**Material provided:**
__________________________________________________

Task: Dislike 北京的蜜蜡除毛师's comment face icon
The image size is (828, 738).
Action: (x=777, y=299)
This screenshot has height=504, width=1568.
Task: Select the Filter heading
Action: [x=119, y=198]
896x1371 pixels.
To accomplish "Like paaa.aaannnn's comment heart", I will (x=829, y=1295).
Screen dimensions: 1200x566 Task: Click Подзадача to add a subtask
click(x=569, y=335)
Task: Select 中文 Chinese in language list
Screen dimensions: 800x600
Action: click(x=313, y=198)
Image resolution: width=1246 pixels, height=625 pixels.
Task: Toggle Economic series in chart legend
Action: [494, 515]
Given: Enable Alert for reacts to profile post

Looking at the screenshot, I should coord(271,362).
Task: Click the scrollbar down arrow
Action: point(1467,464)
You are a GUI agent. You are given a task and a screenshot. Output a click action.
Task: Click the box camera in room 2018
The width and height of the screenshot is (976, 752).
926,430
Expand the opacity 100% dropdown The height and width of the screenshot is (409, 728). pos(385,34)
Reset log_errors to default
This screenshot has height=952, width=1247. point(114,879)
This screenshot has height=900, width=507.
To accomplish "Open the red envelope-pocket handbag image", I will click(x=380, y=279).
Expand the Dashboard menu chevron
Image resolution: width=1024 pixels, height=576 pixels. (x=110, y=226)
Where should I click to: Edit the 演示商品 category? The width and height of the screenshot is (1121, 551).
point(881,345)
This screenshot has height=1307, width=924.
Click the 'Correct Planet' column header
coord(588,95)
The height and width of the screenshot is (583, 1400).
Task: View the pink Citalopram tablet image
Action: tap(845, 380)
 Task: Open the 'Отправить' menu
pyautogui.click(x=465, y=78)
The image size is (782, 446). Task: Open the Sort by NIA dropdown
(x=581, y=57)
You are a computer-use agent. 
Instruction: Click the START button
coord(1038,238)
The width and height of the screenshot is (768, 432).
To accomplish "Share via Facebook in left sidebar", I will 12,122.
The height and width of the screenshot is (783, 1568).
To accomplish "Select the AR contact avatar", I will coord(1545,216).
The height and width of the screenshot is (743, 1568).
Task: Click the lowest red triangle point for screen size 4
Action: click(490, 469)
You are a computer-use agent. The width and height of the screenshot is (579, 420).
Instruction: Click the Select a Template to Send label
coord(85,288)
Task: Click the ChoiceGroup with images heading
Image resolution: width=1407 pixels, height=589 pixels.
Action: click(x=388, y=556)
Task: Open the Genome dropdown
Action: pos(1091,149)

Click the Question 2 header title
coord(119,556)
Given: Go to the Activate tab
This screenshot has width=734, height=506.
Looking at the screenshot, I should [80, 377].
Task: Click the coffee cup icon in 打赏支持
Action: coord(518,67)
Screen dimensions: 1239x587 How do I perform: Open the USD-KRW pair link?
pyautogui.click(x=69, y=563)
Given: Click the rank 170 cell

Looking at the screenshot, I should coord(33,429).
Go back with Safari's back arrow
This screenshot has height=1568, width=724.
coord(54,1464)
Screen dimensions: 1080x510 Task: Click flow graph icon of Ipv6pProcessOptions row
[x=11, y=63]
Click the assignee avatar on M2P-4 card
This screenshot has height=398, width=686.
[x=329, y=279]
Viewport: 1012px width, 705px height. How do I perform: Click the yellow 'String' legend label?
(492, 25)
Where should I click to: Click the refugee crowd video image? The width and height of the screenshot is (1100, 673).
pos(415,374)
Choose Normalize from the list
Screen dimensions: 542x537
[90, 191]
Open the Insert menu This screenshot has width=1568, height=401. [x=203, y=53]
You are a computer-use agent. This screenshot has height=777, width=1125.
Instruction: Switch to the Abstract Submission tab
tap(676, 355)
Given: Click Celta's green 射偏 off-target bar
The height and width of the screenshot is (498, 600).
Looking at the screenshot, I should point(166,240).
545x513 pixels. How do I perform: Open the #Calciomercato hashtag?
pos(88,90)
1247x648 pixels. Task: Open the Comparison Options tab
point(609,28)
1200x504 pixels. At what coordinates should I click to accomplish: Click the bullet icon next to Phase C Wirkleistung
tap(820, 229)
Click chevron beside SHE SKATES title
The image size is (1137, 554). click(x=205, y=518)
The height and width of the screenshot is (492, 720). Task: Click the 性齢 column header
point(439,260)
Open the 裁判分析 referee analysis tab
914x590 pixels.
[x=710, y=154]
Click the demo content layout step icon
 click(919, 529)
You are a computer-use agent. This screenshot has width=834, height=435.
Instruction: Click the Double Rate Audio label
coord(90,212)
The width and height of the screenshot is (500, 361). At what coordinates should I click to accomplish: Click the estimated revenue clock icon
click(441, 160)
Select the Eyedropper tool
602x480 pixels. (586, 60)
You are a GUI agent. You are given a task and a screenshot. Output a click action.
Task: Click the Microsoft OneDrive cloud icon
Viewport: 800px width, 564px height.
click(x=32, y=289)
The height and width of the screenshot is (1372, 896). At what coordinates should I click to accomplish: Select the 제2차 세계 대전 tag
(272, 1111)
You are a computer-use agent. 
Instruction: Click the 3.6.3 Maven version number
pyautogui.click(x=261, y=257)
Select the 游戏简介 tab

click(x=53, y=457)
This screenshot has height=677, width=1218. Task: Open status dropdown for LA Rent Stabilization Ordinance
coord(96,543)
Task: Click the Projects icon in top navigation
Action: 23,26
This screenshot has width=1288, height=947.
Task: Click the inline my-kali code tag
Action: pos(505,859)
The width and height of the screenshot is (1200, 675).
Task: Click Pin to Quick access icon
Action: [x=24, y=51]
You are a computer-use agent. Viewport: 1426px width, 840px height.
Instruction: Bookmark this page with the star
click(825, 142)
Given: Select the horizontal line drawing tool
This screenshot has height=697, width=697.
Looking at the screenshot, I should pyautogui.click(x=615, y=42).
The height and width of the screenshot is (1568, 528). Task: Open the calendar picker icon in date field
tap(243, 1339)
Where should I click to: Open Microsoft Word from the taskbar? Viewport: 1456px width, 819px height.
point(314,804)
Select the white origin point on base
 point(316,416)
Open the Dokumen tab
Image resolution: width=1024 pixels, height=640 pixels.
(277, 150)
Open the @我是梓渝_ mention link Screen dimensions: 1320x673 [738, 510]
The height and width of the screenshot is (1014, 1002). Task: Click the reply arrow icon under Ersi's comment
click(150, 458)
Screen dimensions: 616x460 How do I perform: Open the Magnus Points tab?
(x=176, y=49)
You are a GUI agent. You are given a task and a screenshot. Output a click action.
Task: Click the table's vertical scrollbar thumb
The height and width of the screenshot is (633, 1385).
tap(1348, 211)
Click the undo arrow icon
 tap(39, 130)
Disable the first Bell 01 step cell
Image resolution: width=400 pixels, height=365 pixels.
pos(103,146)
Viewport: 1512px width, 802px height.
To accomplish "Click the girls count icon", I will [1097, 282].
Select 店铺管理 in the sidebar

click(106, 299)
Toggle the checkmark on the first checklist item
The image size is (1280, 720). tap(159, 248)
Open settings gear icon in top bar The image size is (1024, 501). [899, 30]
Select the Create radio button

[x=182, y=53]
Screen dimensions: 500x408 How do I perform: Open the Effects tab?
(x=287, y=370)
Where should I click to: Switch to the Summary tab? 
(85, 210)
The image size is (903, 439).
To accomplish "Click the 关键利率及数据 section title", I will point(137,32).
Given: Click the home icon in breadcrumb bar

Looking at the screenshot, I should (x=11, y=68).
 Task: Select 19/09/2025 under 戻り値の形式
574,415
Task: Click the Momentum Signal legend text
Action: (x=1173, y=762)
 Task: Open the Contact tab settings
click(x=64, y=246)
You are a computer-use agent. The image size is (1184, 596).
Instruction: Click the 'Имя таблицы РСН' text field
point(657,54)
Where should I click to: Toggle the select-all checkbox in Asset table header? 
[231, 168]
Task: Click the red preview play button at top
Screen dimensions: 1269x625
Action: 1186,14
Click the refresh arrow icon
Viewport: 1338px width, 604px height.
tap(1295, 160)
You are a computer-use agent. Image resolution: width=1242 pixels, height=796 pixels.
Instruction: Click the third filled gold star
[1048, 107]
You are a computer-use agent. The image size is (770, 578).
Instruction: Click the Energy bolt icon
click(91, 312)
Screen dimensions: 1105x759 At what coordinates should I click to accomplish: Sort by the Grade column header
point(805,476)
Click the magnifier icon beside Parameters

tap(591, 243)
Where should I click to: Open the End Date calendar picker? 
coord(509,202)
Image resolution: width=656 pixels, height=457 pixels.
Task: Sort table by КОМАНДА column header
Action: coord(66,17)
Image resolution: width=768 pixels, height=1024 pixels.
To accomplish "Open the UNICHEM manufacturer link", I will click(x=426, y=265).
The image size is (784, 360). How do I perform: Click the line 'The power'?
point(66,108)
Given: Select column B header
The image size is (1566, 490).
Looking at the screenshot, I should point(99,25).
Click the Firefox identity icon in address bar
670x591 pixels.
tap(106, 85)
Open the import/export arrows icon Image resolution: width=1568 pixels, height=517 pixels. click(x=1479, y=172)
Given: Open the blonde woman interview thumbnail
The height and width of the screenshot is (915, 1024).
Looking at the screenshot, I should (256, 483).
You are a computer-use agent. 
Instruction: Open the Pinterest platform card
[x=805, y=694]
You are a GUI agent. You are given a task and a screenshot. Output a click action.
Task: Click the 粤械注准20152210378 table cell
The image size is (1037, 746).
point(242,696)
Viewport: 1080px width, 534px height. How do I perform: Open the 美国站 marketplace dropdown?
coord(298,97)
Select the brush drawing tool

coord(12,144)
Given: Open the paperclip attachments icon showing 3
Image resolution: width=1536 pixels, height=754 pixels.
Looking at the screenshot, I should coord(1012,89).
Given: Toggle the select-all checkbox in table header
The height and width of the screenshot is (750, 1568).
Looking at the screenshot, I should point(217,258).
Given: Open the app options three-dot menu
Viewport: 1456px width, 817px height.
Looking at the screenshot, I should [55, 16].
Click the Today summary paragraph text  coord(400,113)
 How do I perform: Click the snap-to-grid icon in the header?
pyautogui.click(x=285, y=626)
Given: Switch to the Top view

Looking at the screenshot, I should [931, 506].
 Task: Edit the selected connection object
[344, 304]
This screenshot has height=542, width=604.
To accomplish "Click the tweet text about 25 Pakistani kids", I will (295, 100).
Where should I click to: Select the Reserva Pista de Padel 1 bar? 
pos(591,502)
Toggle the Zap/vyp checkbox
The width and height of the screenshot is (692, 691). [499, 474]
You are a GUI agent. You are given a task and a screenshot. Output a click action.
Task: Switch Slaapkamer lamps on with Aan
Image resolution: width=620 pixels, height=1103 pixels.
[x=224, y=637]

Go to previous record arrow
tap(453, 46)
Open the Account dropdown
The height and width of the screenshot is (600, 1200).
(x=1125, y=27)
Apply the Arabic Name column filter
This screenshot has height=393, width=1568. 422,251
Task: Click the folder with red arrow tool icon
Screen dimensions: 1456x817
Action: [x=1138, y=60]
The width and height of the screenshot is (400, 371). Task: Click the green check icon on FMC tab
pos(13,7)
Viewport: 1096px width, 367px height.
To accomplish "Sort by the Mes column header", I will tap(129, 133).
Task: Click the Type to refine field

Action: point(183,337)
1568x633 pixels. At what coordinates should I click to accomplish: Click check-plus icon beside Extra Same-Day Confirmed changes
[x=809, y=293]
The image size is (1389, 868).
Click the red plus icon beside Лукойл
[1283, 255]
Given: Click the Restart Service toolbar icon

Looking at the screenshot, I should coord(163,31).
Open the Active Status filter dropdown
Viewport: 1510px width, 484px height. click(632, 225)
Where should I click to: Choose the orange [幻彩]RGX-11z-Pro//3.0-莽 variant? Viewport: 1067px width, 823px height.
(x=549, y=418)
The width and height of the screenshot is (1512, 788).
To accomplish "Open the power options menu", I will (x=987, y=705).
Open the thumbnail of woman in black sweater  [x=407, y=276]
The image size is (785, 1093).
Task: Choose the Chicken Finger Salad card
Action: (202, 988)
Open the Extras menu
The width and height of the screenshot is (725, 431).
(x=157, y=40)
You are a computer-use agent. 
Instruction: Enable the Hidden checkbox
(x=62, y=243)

__________________________________________________

**Activity:** Everything above from the line containing "Task: Click the 粤械注准20152210378 table cell" down to the line containing "Click the Today" is to be transcribed exactly, with both of those lines included and nothing else added.

**Exercise answer:**
Task: Click the 粤械注准20152210378 table cell
The image size is (1037, 746).
point(242,696)
Viewport: 1080px width, 534px height. How do I perform: Open the 美国站 marketplace dropdown?
coord(298,97)
Select the brush drawing tool

coord(12,144)
Given: Open the paperclip attachments icon showing 3
Image resolution: width=1536 pixels, height=754 pixels.
Looking at the screenshot, I should coord(1012,89).
Given: Toggle the select-all checkbox in table header
The height and width of the screenshot is (750, 1568).
Looking at the screenshot, I should point(217,258).
Given: Open the app options three-dot menu
Viewport: 1456px width, 817px height.
Looking at the screenshot, I should [55, 16].
Click the Today summary paragraph text  coord(400,113)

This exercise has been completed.